Tanggal 26 dan 27 Agustus 1910, diselenggarakan International Socialist Women's
Conferences atau Konferensi Perempuan Sosialis Internasional di Kopenhagen, Denmark, yang
dihadiri perwakilan dari puluhan negara di dunia. Sebelumnya, perhelatan serupa juga pernah dihelat
di Stuttgart, Jerman, pada 17 Agustus 1907. Di Kopenhagen, sosialis Jerman bernama Luise Zietz
mengusulkan agar Hari Perempuan Sedunia segera dikukuhkan.

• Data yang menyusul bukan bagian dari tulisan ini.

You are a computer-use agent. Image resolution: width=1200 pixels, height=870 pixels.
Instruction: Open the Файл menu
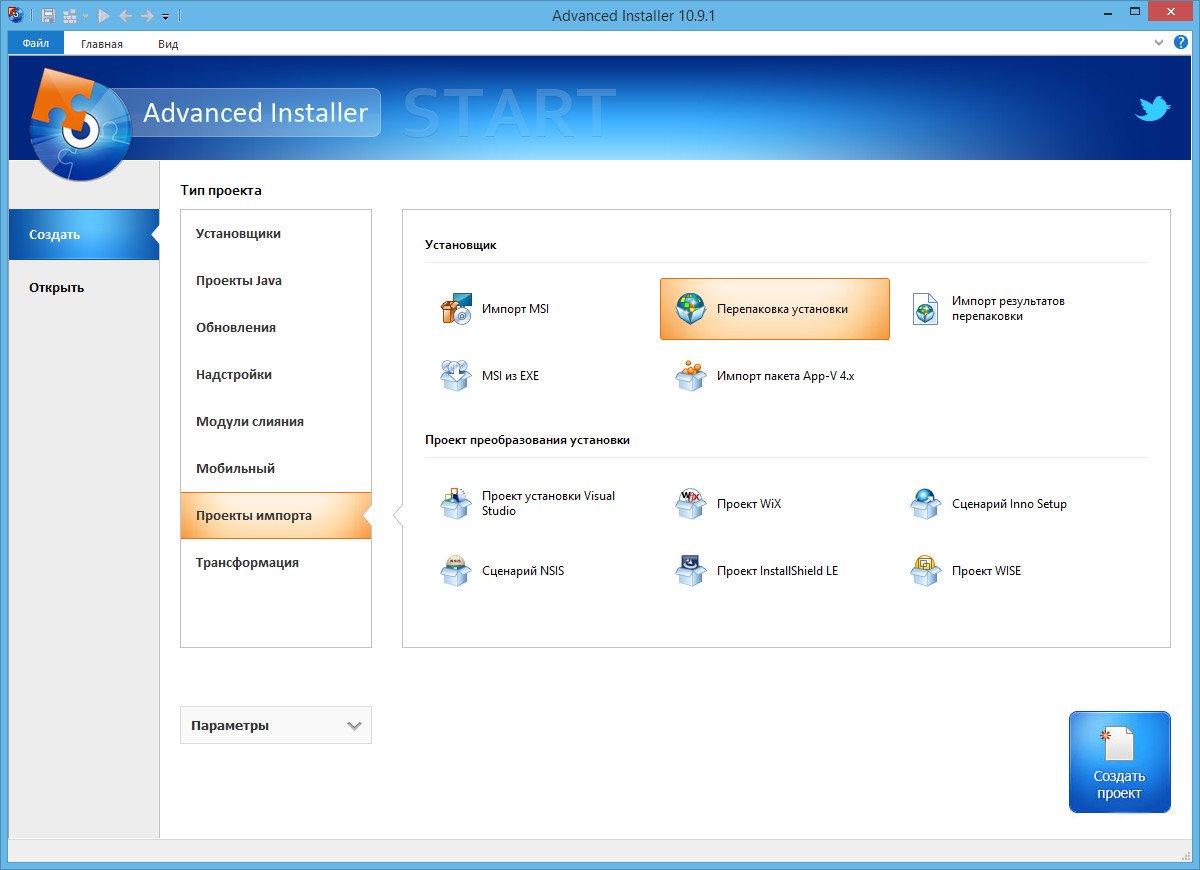36,43
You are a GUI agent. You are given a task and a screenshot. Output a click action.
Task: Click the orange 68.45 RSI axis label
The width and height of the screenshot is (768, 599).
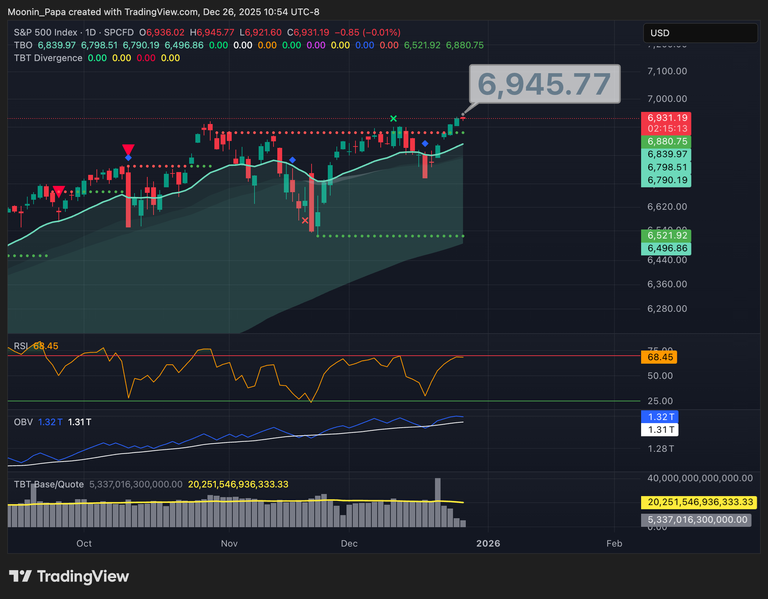pos(660,356)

Kondisi Dan Perjuangan Perempuan Hari Ini

Bagaimana kondisi perempuan hari ini? Apakah di tengah dunia yang modern ini kita telah
lepas dari segala bentuk penindasan? Jawabannya tentu saja kamu sudah tahu kan? Jelas belum.
Bentuk-bentuk opresi jelas sulit dihapuskan meski bukan berarti tidak ada kemajuan dalam
pemerolehan hak perempuan. Misalnya saja dalam sektor ekonomi, permasalahan upah buruh
perempuan masih menjadi masalah yang tidak terselesaikan hingga kini, belum lagi masalah hak
pekerja perempuan yang tidak diakomodir dengan baik. Dalam sector kultural dan udaya, narasi
merendahkan perempuan dan pemikiran bahwa perempuan adalah objek seks masih banyak terjadi,
kombinasi antara pemikiran ini dengan ketimpangan relasi kuasa antara laki-laki perempuan
membuat perempuan lebih rentan menjadi korban kekerasan, salahsatunya kekerasan seksual. Lalu
apalagi? Ah banyak sekali.

Pada bulan-bulan awal mempelajari feminisme, aku kerap merasa “kewalahan” dalam artian
aku merasa penindasan terhadap perempuan ini terjadi di semua sektor serta sangat sistematis
seakan opresi ini sudah mapan dan sulit digubris. Sebagai yang masih baru, aku berupaya mencari
jawaban tentang apa yang harus ku lakukan untuk menghadapi penindasan yang mapan ini?
Kemudian banyak yang menjawab “berjuang dalam kolektif, jangan berjuang sendiri, membangun
kesadaran dan kekuatan baru.” Iya pola gerak berkolektif ini sama seperti yang terjadi saat 8 Maret
1907. Dari sejarah IWD kita memahami bahwa kesadaran kolektif perempuan akan penindasan
maupun kelas dapat melahirkan kekuatan besar untuk mengguncang sistem yang sudah mapan.
Kesadaran ini yang akan mendorong kita membentuk strategi yang mapan dalam melawan
penindasan.

Epilog
Jika ini pertama kalinya kamu bergabung dalam diskusi yang membahas isu perempuan,
mungkin respon pertama yang muncul di kepala mu setelah mendengar cerita penindasan ini adalah
“oh emang iya ya?” “kayanya aku ga mengalami/melakukan itu”. Itu respon yang menurutku wajar,
dan juga merupakan tanda bahwa kamu perlu mendalami lebih mengenai pengalaman atau
membaca kondisi sekitar dengan lebih mendalam. Kesadaran akan penindasan akan mengantarkan
kita pada suatu kekuatan yang mendorong diri untuk bergerak. Kesadaran akan penindasan akan
mendorong kita untuk memutus rantai ketidakadilan. Semoga sedikitnya apa yang kita bahas hari ini
bisa mendorong kesadaran yang baru. Sekian.